Figure 11: The probability heatmap of AI-2 which indicates the middle position at the move with least probability. It indicates that AI-2 has worse performance than AI-1.
In addition, the interface includes an information icon next to the Recommendation Visualisation that reminds users about the probability heatmap interaction.
Implementation
For the implementation of our visualization, we implemented the game board using React and TypeScript. Users can interact with the board and view real-time visualizations. To display the AI recommendations and the most frequent human moves, we used React and TypeScript to add shapes onto the game board. To generate visualizations for the probabilities of AI’s next moves (heatmap), we used Plotly 3.
Data Analysis
Our preliminary findings highlight several interesting patterns across both AI and human gameplay.
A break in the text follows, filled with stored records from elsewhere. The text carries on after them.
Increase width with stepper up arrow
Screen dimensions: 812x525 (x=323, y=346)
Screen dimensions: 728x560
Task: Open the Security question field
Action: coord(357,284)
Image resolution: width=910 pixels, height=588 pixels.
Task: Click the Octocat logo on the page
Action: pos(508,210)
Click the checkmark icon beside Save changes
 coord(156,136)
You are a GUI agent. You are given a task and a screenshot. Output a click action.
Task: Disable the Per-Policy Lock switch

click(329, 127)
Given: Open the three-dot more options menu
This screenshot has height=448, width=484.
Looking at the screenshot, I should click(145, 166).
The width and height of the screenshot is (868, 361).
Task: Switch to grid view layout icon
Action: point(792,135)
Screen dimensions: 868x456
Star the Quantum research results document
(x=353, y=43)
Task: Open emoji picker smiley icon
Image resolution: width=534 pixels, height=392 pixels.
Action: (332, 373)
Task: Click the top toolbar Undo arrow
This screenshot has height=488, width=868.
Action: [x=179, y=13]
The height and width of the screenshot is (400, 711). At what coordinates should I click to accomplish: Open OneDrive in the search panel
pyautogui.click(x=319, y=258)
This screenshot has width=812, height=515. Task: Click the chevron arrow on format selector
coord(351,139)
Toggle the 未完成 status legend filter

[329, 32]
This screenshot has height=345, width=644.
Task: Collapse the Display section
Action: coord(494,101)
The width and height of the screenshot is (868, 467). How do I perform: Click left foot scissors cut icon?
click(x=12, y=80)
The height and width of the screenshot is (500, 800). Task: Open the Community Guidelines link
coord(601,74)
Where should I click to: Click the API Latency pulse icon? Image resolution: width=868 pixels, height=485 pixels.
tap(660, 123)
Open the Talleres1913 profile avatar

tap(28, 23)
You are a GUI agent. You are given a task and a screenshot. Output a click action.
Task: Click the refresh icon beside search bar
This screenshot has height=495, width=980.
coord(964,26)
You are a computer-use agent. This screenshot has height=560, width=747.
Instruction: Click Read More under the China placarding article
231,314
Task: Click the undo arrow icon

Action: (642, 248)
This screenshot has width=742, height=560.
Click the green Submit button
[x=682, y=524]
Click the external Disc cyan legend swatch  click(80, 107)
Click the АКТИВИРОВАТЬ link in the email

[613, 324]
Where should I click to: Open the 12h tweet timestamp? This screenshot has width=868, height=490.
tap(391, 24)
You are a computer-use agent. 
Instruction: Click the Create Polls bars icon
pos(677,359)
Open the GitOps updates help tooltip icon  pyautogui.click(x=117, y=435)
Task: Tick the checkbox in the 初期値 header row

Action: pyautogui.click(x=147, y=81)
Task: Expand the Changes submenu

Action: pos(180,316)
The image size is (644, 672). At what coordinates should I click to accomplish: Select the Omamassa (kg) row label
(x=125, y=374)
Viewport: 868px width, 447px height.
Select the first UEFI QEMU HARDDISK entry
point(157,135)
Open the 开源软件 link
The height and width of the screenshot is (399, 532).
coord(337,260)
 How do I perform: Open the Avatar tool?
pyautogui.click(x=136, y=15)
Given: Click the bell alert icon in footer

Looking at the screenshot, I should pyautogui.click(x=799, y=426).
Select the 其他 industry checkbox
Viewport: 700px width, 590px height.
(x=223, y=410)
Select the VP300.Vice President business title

First, from our human gameplay data, we observed that players who take the first turn (X) overwhelmingly prefer opening in the center position (position 4). We also noticed a consistent strategic trend: if the O player fails to play a corner move (positions 0, 2, 6, or 8) on their first turn, they are likely to lose the game assuming X plays optimally afterward. This suggests that early-game decisions, especially for O, heavily influence the outcome in human play. Collecting more human data will be valuable to have a better estimate of human moves.
For the AI agents, due to the way our agents were trained—and because many Tic-Tac-Toe board states are isomorphic—the probabilities assigned to different moves often appear close in value. Training the AI agents for more episodes, or modifying the game to include states with more clearly optimal moves, would likely lead to a wider separation in predicted probabilities and more distinct heatmaps. Additionally, the algorithms used in this study are not designed to maximize probability gaps between moves. As long as the optimal move receives the highest expected reward, the agents consider the policy sufficiently good, even if alternative moves have nearly similar probabilities. When comparing the two AI systems, AI-1 consistently demonstrated stronger and more confident decision-making than AI-2. These performances can vary depending on how much we train each agent.
Conclusion
We designed and built an exploratory visualization tool to help game players and researchers investigate Tic-Tac-Toe strategies used by humans and various AI models. Looking ahead, there are several directions for future work, including personalizing visualizations based on a player’s game history, collecting more human gameplay data, and examining additional AI models or variations of the current ones. We also aim to expand the tool to support a wider range of board games, strengthen the AI agents themselves, and explore more complex gaming environments. With more data, we plan to add features such as a timeline-style sketch that illustrates how each game unfolds, giving users an even clearer understanding of strategic dynamics. This will allow a user to analyse their own moves and compare them to the AI models or the most probable human moves.